Performance (4/5): reuse rule-app cost across re-expansion (+ age as a cost term) by unp1 · Pull Request #3837 · KeYProject/key

unp1 · 2026-06-17T04:02:56Z

This PR is 4/5 of a performance series that prepares a clearer match → evaluate → apply pipeline before larger optimisations; it builds on the compiled matcher (1/5, #3831).

📖 Developer docs: Performance Optimizations (3.1)

Intended Change

The strategy re-costs rule-app containers far more often than necessary. On every peek round, TacletAppContainer.createFurtherApps calls the full Strategy.computeCost again for a base app that has not changed — and computeCost (the feature-tree evaluation) is the dominant CPU cost of automode. This PR carries a container's cost forward across re-expansion instead of recomputing it, for the taclets where that is provably sound. It contains two coupled pieces:

1. Age as a first-class container-level cost term. Previously the goal-age contribution was baked into the stored cost (via AgeFeature), which meant the stored cost could not be reused across rounds (age changes every round). Age is lifted out: a container stores its age-free cost, and RuleAppContainer#withAge re-adds the current goal age when the container is (re-)inserted. This is a clean refactor (the AgeFeature leaf is removed) and is the enabler for reuse.

2. Cost reuse across re-expansion. When a taclet's cost is a pure function of the app + its find-subterm (plus the always-refreshed age term and the NonDuplicateApp vetoes), the stored age-free cost is carried forward verbatim instead of recomputed. Eligibility is decided by a sound-by-construction, annotation-driven classification (@CostLocal / @CostNonLocal): a taclet is eligible only if every feature reachable in its cost bindings is explicitly marked local; everything unannotated is treated as non-local (the safe default — forgetting an annotation costs performance, never soundness). The classification is generator-aware: a composite summing over a sequent-scanning generator stays non-local. The NonDuplicateApp-family vetoes that can still fire are re-checked on every reuse, so an app that became a duplicate is still dropped.

A small related determinism fix is included: introductionTime no longer caches the "not introduced yet" sentinel (-1), which could otherwise freeze a value depending on query order and make term ordering subtly non-deterministic.

flowchart LR
  A["re-expand base"] --> B{"cost-local?"}
  B -- no --> C["full computeCost"]
  B -- yes --> D["reuse cost, re-add age"]

Type of pull request

Refactoring (age-as-cost-term) + performance feature (cost reuse)

* **Exercises**:
1. In the pull request description from "unp1 · 2026-06-17T04:02:56Z" to "matcher (1/5, #3831).", change "compiled matcher" to "compiled pattern matcher" and write out that passage.
2. In the pull request description, which sentinel value does introductionTime no longer cache?
The material after this point is not needed.

* **Material provided**:
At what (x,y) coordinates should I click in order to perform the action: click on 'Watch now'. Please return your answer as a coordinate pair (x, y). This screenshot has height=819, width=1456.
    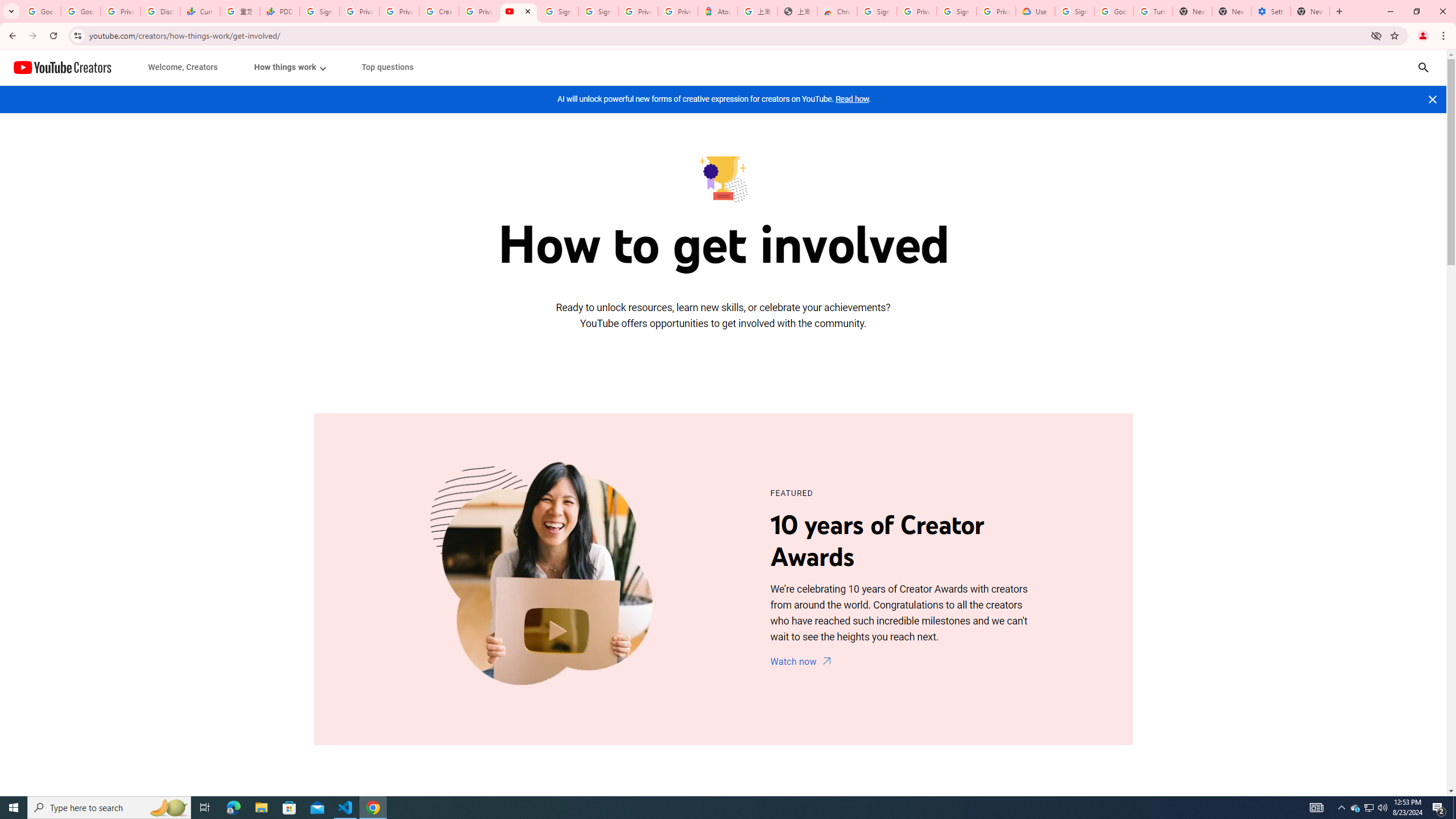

* **Solutions below**:
1.
unp1 · 2026-06-17T04:02:56Z

This PR is 4/5 of a performance series that prepares a clearer match → evaluate → apply pipeline before larger optimisations; it builds on the compiled pattern matcher (1/5, #3831).

2. It no longer caches the "not introduced yet" sentinel, -1.